Exercise: Transcribe the data below between the lines holding "You are a computer-use" and "Action: click(449, 164)", inclusive, without the pictures.

Data excerpts:
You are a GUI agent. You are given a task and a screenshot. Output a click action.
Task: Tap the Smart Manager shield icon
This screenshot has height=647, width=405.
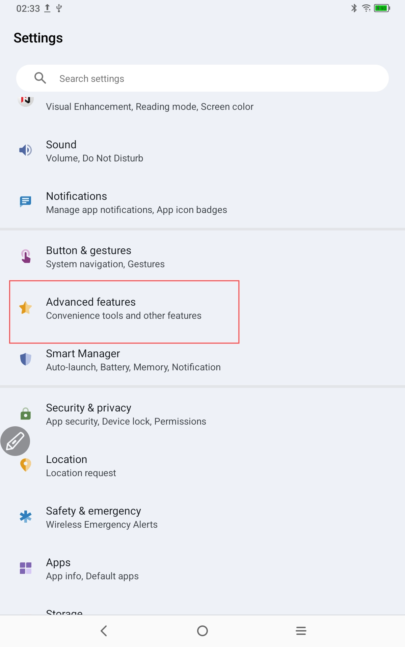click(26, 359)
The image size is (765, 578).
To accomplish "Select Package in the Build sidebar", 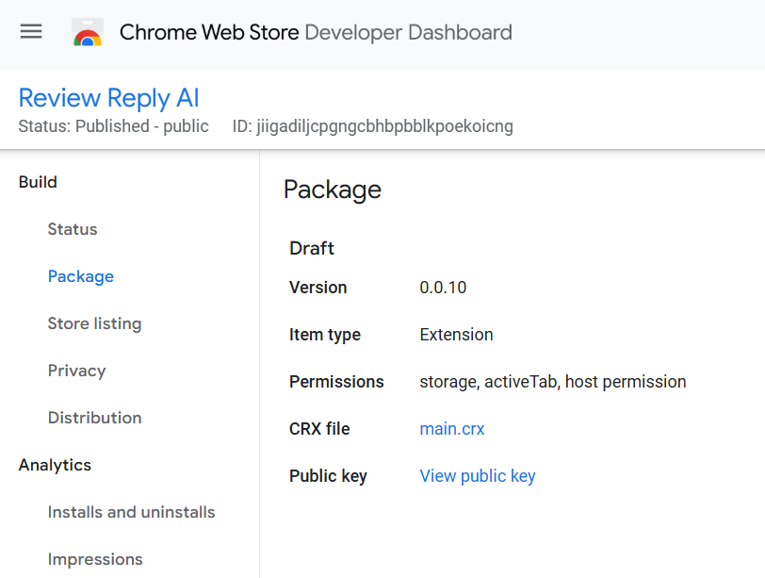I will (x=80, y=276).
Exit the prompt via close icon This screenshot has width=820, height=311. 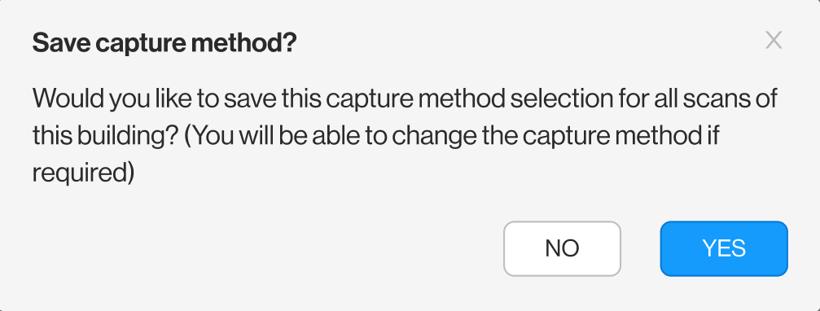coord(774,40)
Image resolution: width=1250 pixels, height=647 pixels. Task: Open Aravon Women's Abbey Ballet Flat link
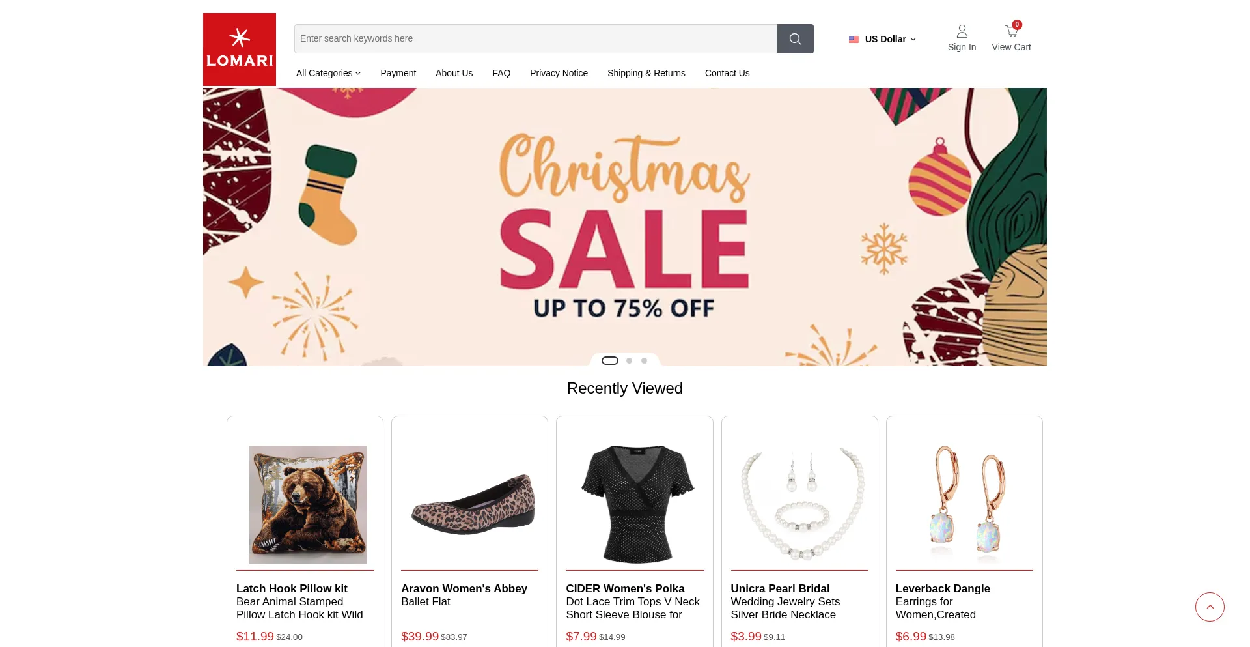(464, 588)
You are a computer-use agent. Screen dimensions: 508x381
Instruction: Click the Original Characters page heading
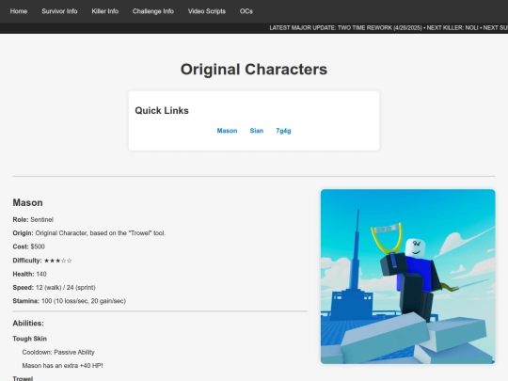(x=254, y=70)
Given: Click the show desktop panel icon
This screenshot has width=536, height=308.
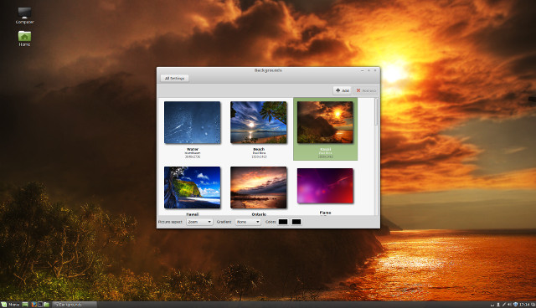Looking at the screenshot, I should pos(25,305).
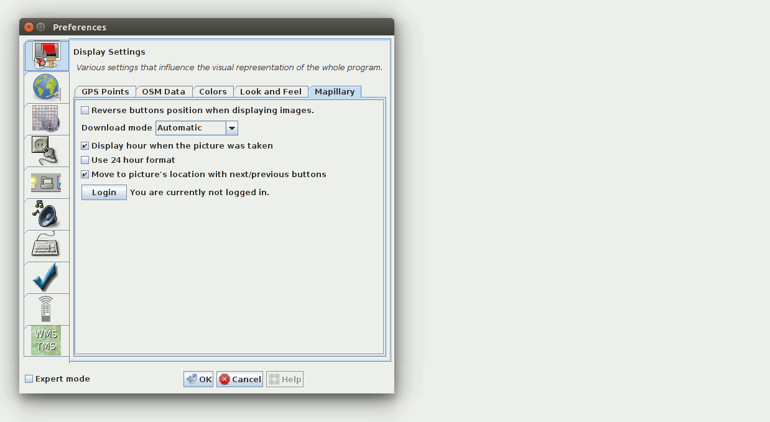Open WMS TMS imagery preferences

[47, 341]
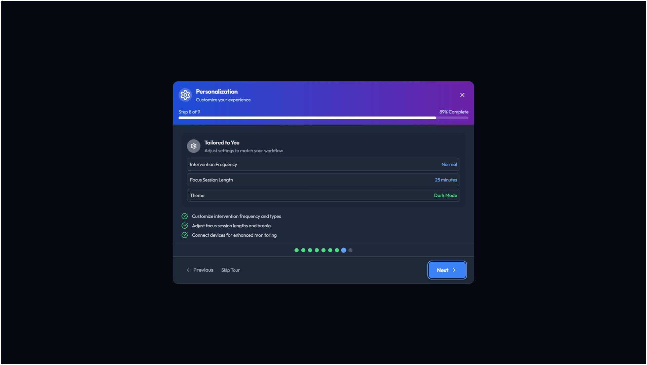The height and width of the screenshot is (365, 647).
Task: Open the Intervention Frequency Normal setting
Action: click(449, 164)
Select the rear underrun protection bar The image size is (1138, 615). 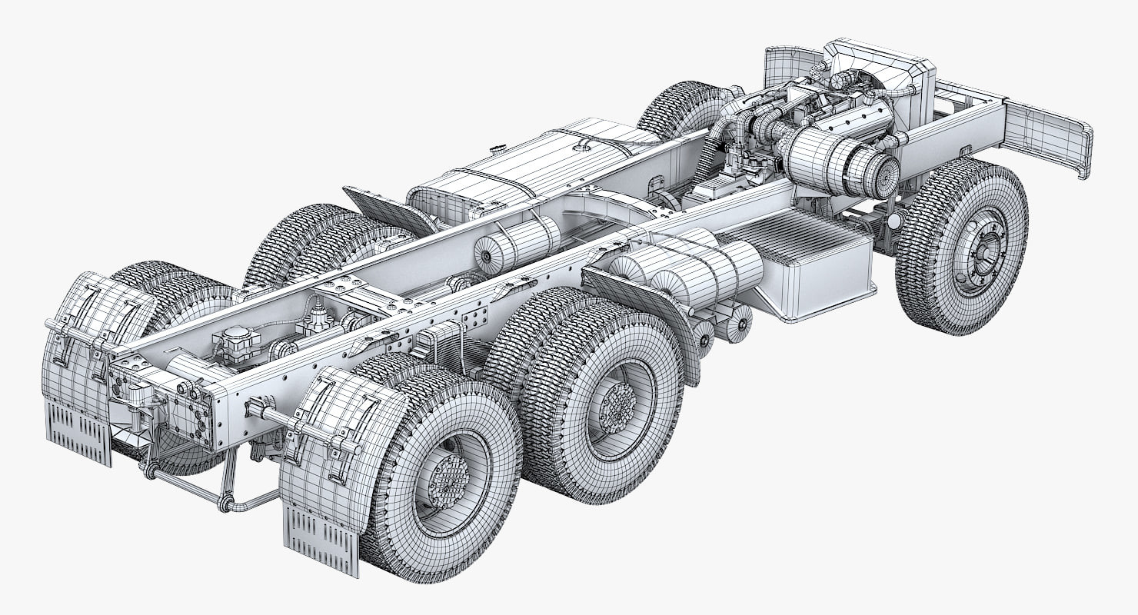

Finished task:
You are a computer-use agent. Screen dimensions: 508x381
Instruction: Click the Original Characters page heading
(x=254, y=70)
Given: Click the show desktop panel icon
This screenshot has width=536, height=308.
Looking at the screenshot, I should pos(25,305).
Open WMS TMS imagery preferences

[47, 341]
The height and width of the screenshot is (365, 647).
Task: Open the Intervention Frequency Normal setting
Action: click(449, 164)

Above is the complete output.